BEGIN Excerpt
The example is Dtube -- most of these people are uploading videos without realizing that unless their vids pay that dude enough to keep their files pinned on his hosting platform that their videos are not going to live long unless they're running their own node and pinning everything themselves. Because the browser version of ipfs cant exactly pin most videos (50 mb limit right?), and even if it could it would only be running while that page was open. I guess we're OT at this point. Just rambling.

Is there someone available for the project to be interviewed on my channel? I'd love to promote the project.

PCSmith commented 6 years ago

btw djdv -- it is so freaking awesome that you were able to deploy that site with video and download to IPFS. Loving the possibilities here.

whyrusleeping commented 6 years ago

But I think my criticism still stands if your target audience is your typical computer user

Well, the typical computer user won't be using the command line either. When we have a nicer user interface for ipfs, this sort of thing could be more easily automated and hidden away from the user.

and even if it could it would only be running while that page was open

Not true actually, using an ipfs service worker, you could have a js-ipfs node running in the background being used by any website that needs it.

Is there someone available for the project to be interviewed on my channel?

I would be interested, but i'm going to be traveling for a few weeks so it might be difficult.

PCSmith commented 6 years ago

When we have a nicer user interface for ipfs, this sort of thing could be more easily automated and hidden away from the user.

Is anyone working on that or is that an area I might contribute?

and even if it could it would only be running while that page was open

oh yeah! I forgot about those.

I would be interested, but i'm going to be traveling for a few weeks so it might be difficult.

Awesome. Let me know how or who I can get in touch with my producer to set it up?

whyrusleeping commented 6 years ago

Is anyone working on that or is that an area I might contribute?
END Excerpt
BEGIN Stored records
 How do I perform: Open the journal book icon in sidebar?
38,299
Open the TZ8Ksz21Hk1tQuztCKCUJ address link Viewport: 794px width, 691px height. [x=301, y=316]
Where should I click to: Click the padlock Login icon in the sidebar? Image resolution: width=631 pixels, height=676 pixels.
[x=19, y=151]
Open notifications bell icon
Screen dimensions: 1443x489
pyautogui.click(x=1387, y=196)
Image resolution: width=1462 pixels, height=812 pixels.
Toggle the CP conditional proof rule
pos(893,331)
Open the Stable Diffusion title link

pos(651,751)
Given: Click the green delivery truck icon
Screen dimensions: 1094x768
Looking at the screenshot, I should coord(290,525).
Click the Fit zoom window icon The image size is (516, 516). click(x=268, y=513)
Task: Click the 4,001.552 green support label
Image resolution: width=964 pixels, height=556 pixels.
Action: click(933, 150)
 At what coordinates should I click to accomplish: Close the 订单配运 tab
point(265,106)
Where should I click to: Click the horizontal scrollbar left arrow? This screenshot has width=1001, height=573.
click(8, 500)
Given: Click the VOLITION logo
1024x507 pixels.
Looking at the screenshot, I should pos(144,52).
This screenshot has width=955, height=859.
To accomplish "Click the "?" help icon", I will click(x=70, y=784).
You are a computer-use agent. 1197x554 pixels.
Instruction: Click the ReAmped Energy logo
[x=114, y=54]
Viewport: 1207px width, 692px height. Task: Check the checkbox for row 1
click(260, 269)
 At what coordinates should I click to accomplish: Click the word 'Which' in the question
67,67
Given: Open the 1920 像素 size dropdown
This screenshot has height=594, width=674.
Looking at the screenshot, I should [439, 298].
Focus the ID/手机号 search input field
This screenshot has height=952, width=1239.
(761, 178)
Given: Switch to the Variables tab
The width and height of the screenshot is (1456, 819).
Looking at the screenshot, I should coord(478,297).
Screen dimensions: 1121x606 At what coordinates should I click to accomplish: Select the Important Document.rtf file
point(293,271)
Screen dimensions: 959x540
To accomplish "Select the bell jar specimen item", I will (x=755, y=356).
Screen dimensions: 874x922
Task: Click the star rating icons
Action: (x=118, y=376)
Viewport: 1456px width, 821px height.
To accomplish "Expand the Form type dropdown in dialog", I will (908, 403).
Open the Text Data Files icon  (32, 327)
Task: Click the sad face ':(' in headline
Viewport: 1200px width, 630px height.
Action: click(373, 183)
END Stored records
In the forum thread, what does whyrusleeping say could keep a js-ipfs node running in the background for any website that needs it?

An ipfs service worker.